(Task requirements): An exact transcription of the data below, complete and unaltered, is the expected answer.

Start of Exercise materials

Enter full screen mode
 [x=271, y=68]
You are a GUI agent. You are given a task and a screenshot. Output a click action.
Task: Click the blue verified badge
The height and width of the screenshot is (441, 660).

End of Exercise materials

(Task answer):
Enter full screen mode
 [x=271, y=68]
You are a GUI agent. You are given a task and a screenshot. Output a click action.
Task: Click the blue verified badge
The height and width of the screenshot is (441, 660).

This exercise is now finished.